Scala, Elizabeth. "Canacee and the Chaucer Canon: Incest and Other Unnarratables." 30 (1995): 15-39.
The narrative strategy of the Canterbury Tales creates individualized pilgrims and makes readers conscious of Chaucer, the author constructing the narratives. The introduction to the Man of Law's Tale points toward the texts of other authors, such as Gower's Confessio amantis, and even indicates other texts written by Chaucer, the "Legend of Medea" for example. The double indications of the text force readers to remain conscious of the pilgrim and of Chaucer, both tellers of the same tale. The Man of Law's Tale, however, does exactly what he proclaimed it could not. Such denial only highlights the Man of Law's fears about the story he might tell. The reference in the Squire's Tale to Canacee reminds the audience of the incest motif that undergirds the Canterbury Tales. Both tales may be considered in terms of absence: the Man of Law's Tale presents a story it was not going to tell, and the Squire's Tale is not at all about its stated subject. That the Squire's Tale is unfinished merely underscores its subject--gaps and absences. The Squire's use of occupatio draws attention to the weaknesses of such a tradition.
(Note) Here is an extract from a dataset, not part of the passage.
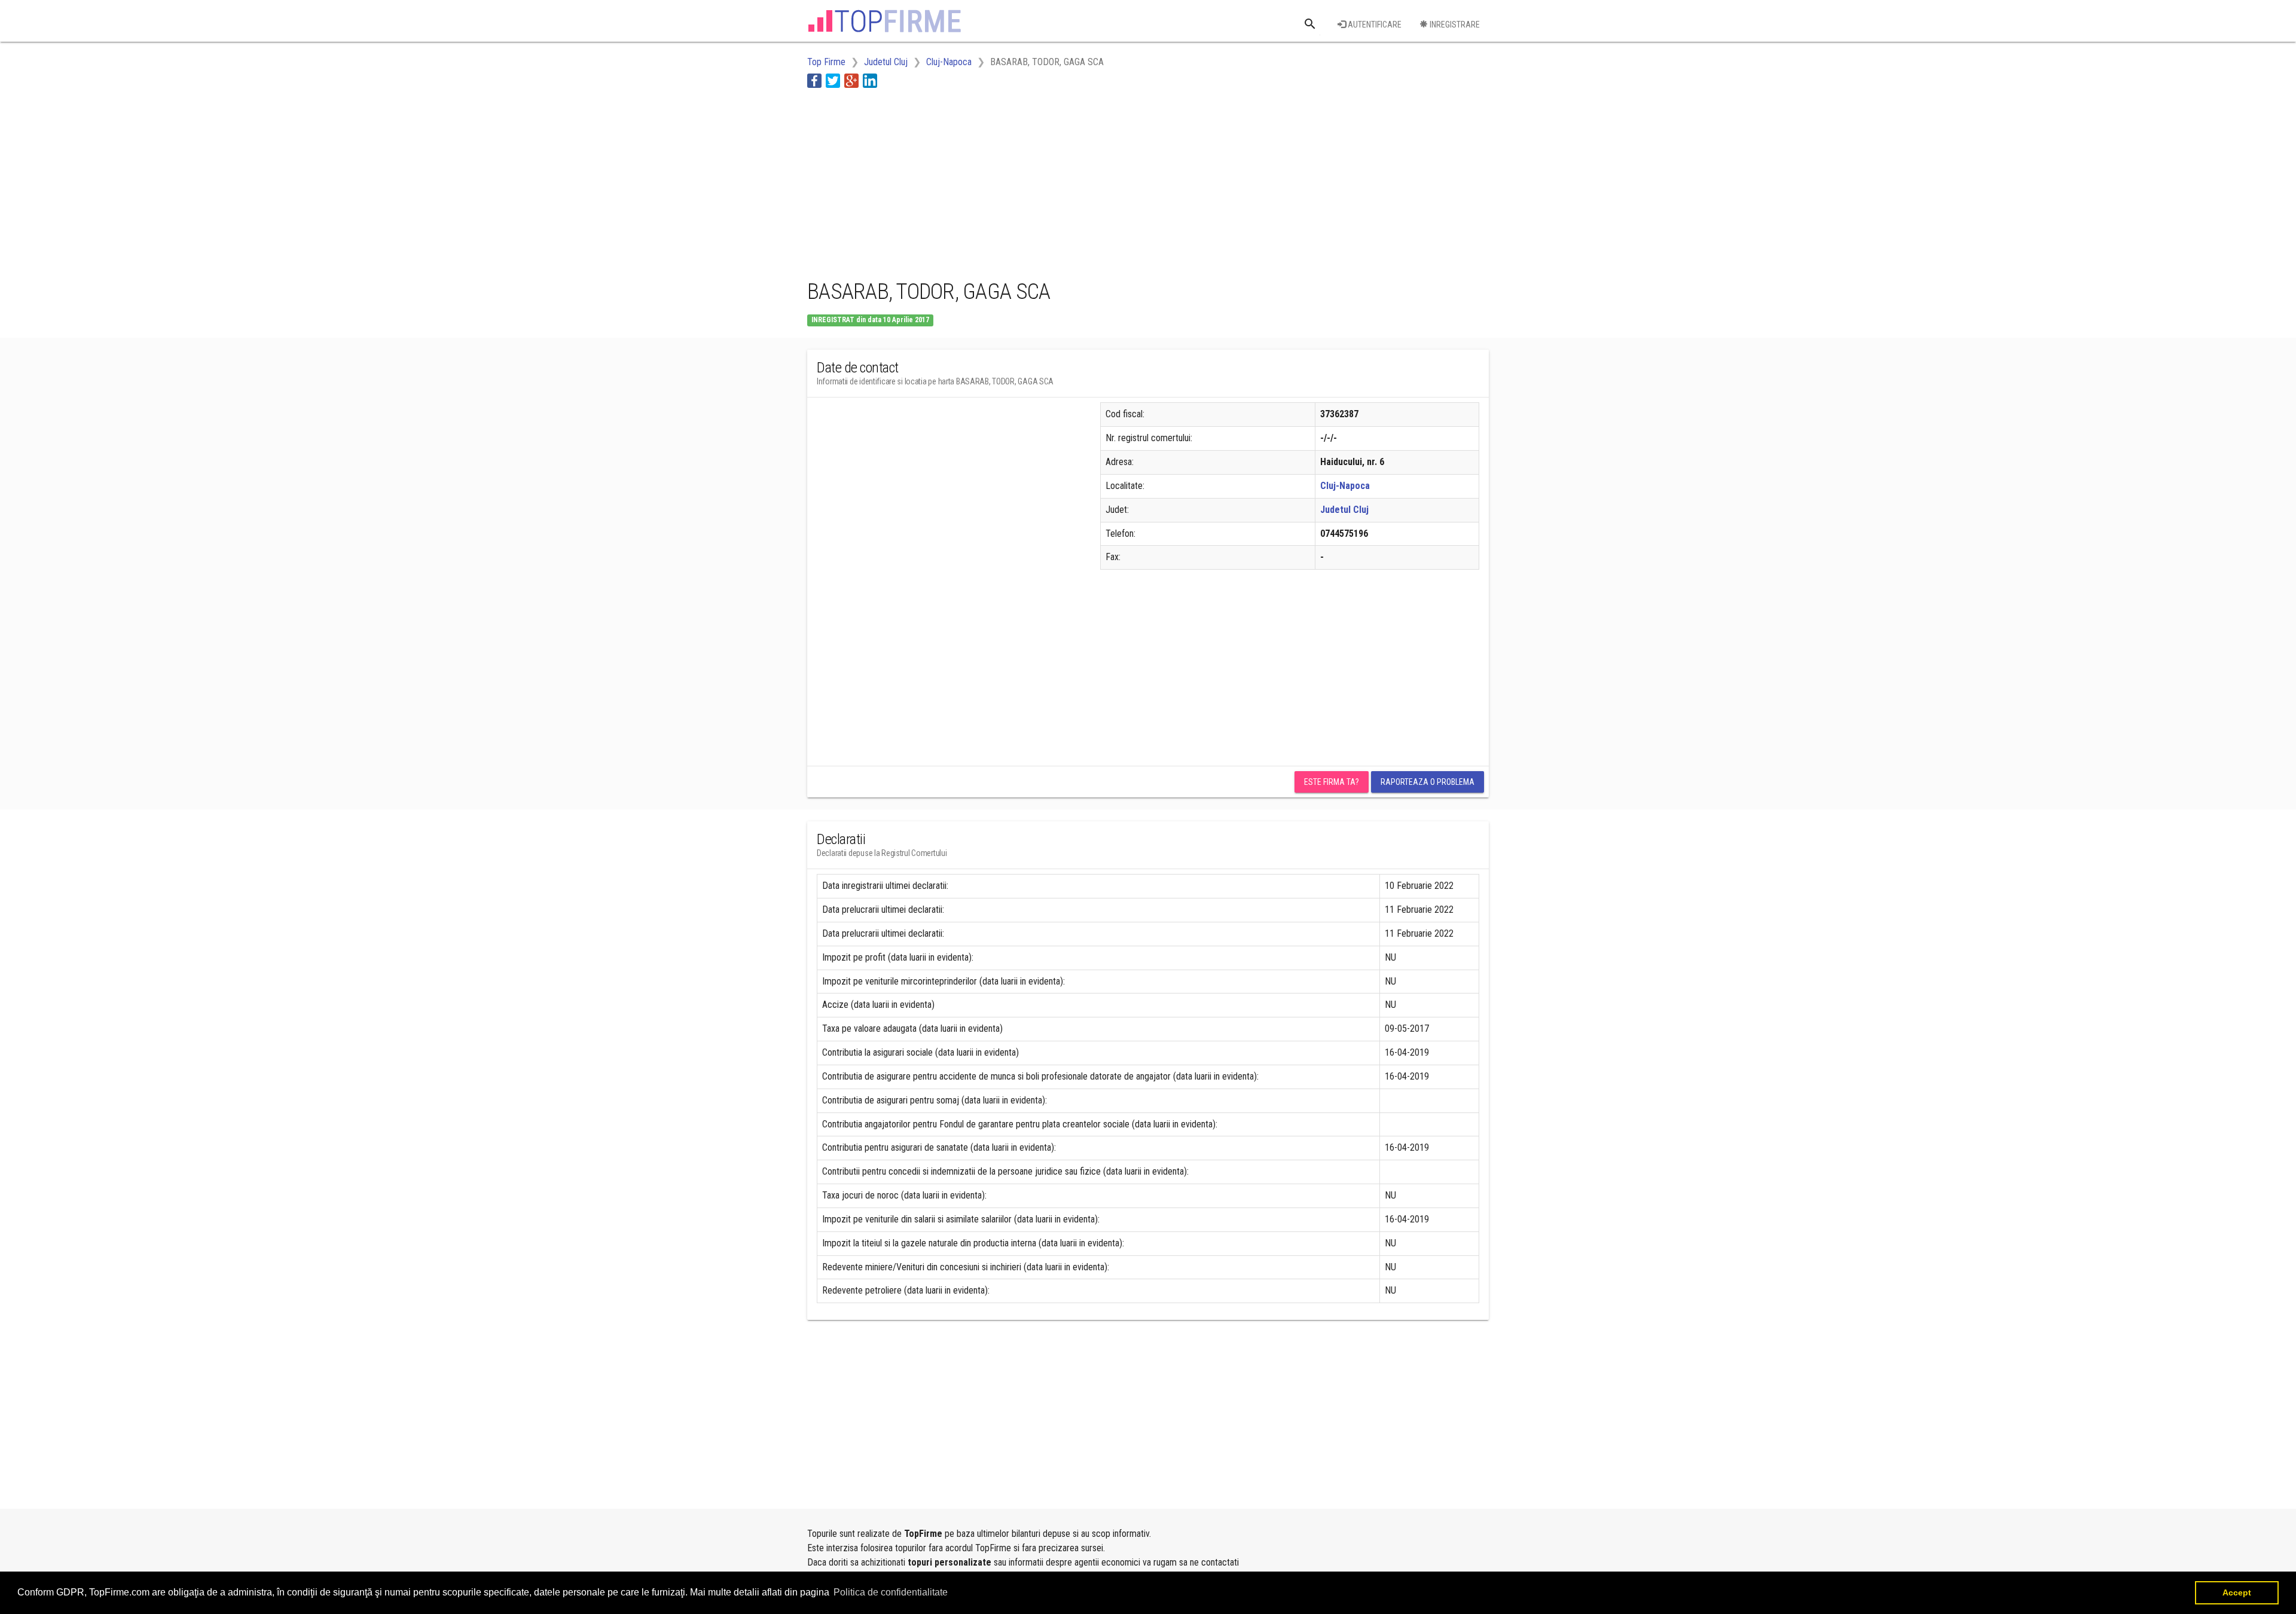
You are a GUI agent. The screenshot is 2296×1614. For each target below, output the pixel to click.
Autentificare (1374, 24)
In the Squire's Tale, then, reader see the importance of the unnarrated material preceding and following the tale.
Sharon-Zisser, Shirley. "The Squire's Tale and the Limits of Non-Mimetic Fiction." 26 (1992): 377-94.
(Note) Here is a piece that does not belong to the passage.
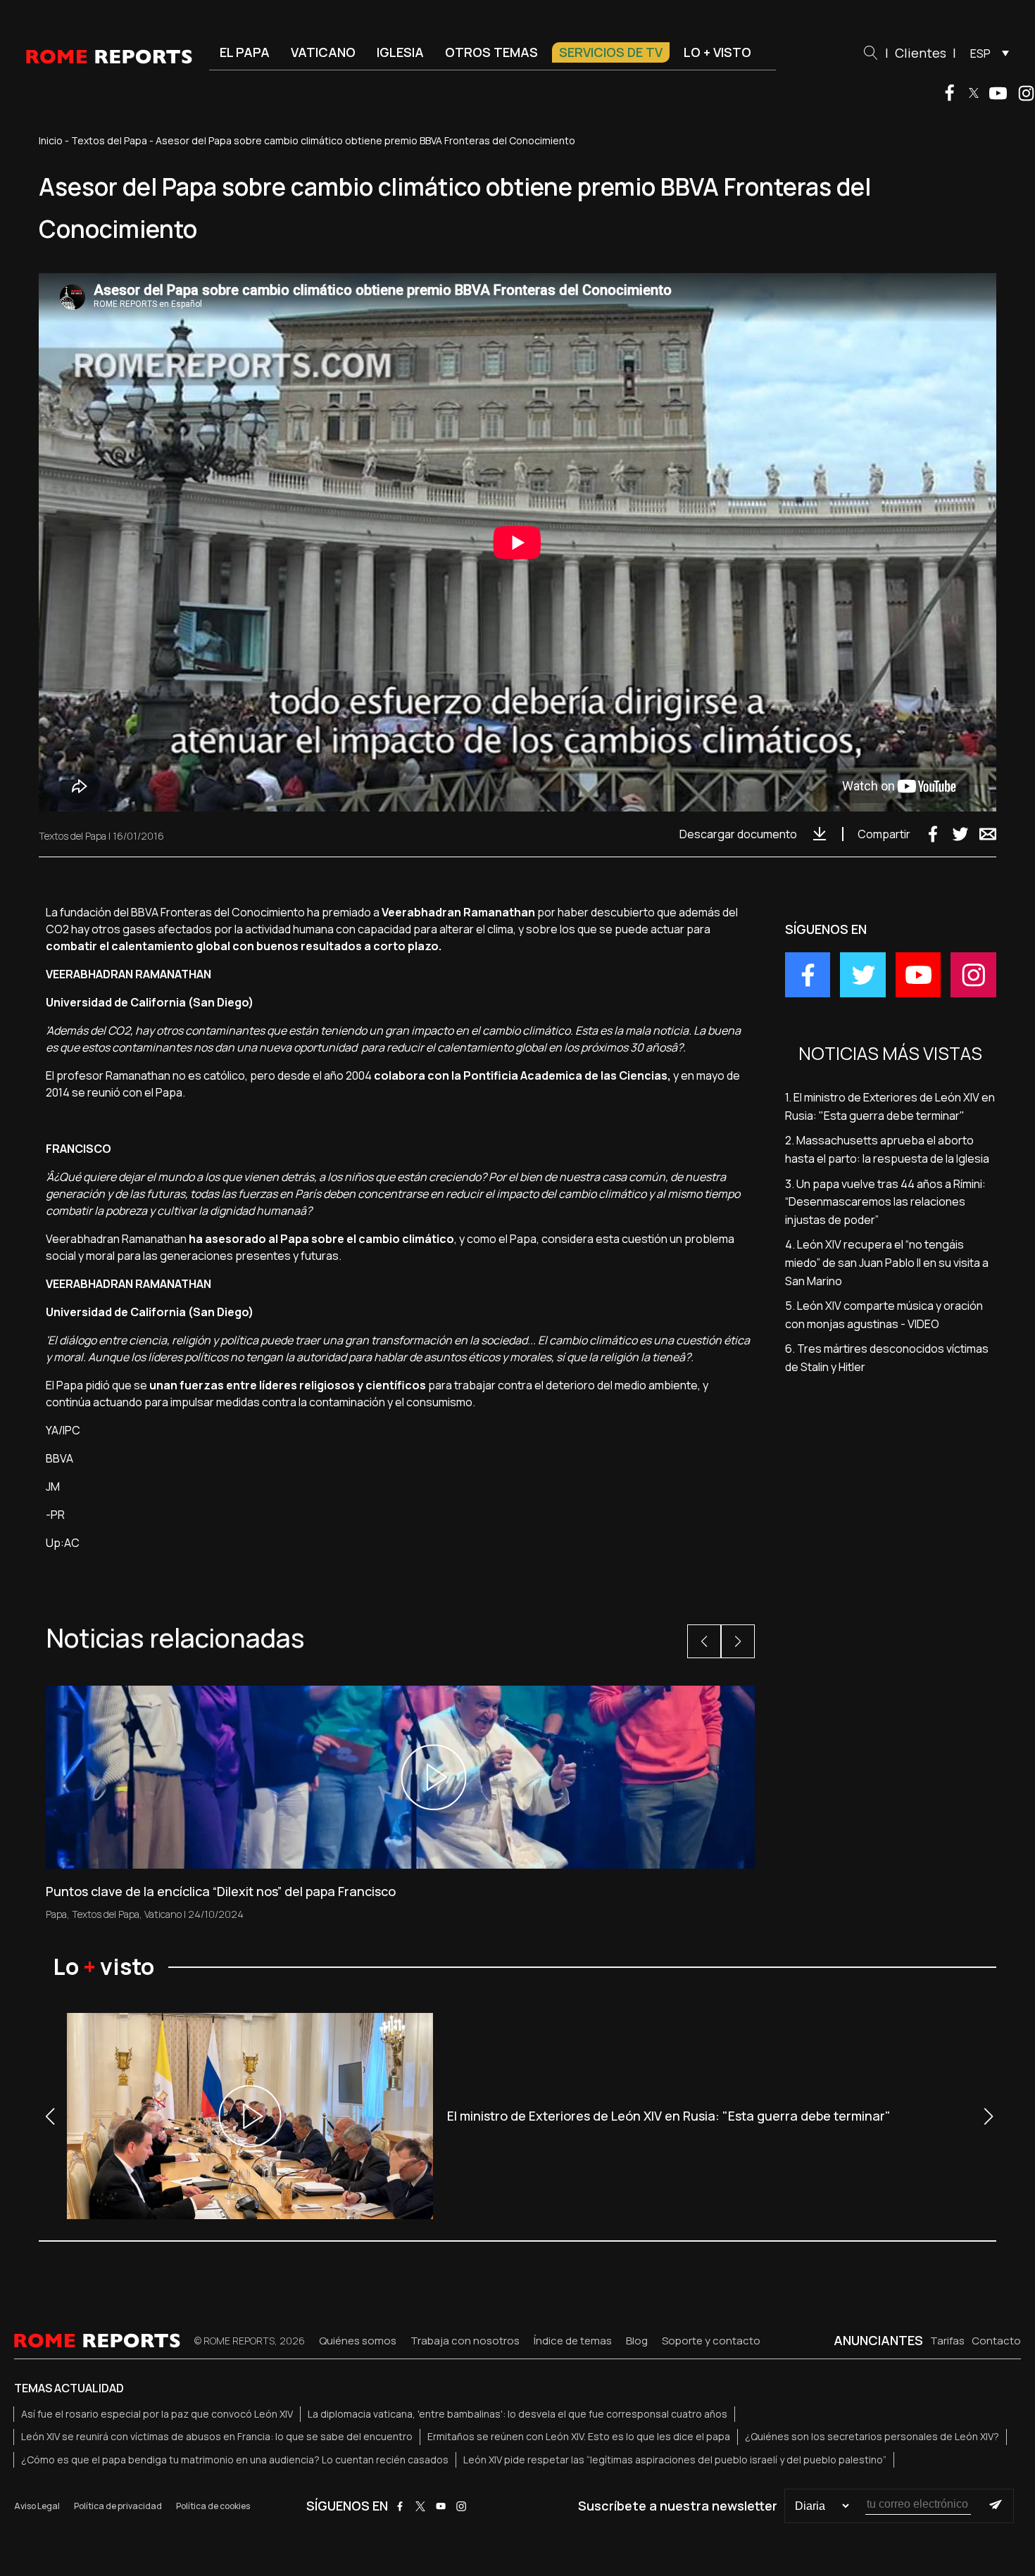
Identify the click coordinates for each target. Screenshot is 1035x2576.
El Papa (245, 52)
The Squire's Tale is about the tension and limits of multiple ways of reading. The tale alternates between the poles of fantastic and metafictional narrative. The opening of the tale, the magical setting, and the way in which the knight creates an interruption and so disolves "the limits by which the recipients' society (and . . . the depicted society) defines and so orders its concept of 'reality'" (379) focus attention on the fantastic. The knight's language, strange to Cambyuskan's court, emphasizes his position as other. The gifts the knight brings force readers to read metafiction. Also, the narrator uses occupatio and diminutio to shift attention to the language and manner in which the tale is told. Both the metafictional and the fantastic ways of reading use the tension between "an ideal and a subversion of norms" (386), and both insist that readers use one particular method to the exclusion of the other. The Squire, in telling his tale, smudges the boundaries between literal and imaginative language. Ultimately the Squire's Tale forces readers to admit the boundaries of fiction.